A colunista da Folha de S.Paulo, Eliane Cantanhêde, participou do debate ao vivo pelo estúdio de Brasília. Em São Paulo, o convidado foi o comandante Jorge Filipe Barros, ex-controlador de tráfego aéreo. Respício Antonio do Espírito Santo, especialista em aviação, participou no Rio de Janeiro.

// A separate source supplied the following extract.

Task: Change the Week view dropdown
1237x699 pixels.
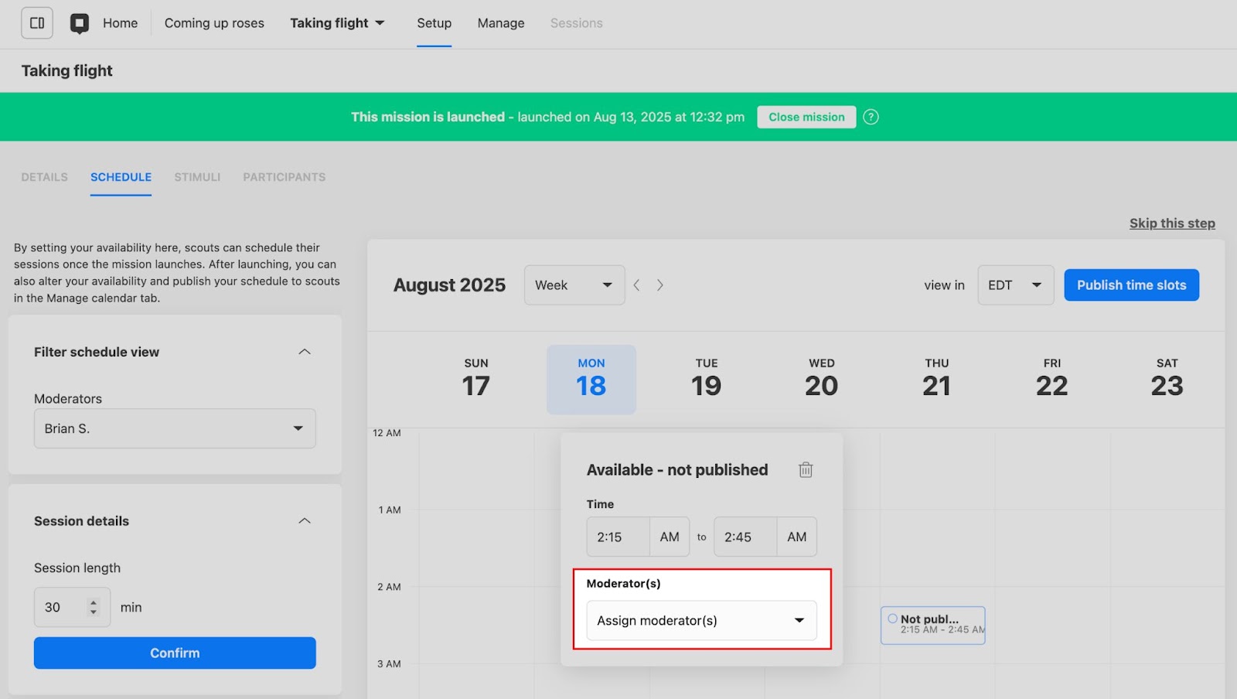Action: click(574, 285)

Antes do início do debate, o jornalista Alberto Dines analisou as notícias mais importantes dos últimos dias. A falta de cobertura jornalística sobre o paradeiro do ex-líder servo-bósnio Radovan Karadzic, preso em Belgrado, foi o primeiro tema da seção ‘A Mídia na Semana’. Em seguida, Dines comentou o fim da greve dos Correios e as mortes da humorista Dercy Gonçalves e do produtor, escritor e diretor de TV Geraldo Casé [ver abaixo a íntegra das notas].
O poder de pressão
O apresentador tratou da crise aérea no editorial apresentado antes da discussão ao vivo. ‘Convém registrar que, em outubro de 2006, antes do segundo turno das presidenciais, o então ministro da Defesa, Waldir Pires, imediatamente culpou os pilotos americanos do jato Legacy. No desastre da TAM, o governo recusou a hipótese de problemas na pista de Congonhas e, não contente, considerou tendenciosa a cobertura da imprensa’, lembrou. Para Dines, o governo errou em ambas as situações, mas a mídia também é culpada porque não consegue pressionar, se cansa depressa e não busca soluções definitivas [abaixo, a íntegra do editorial].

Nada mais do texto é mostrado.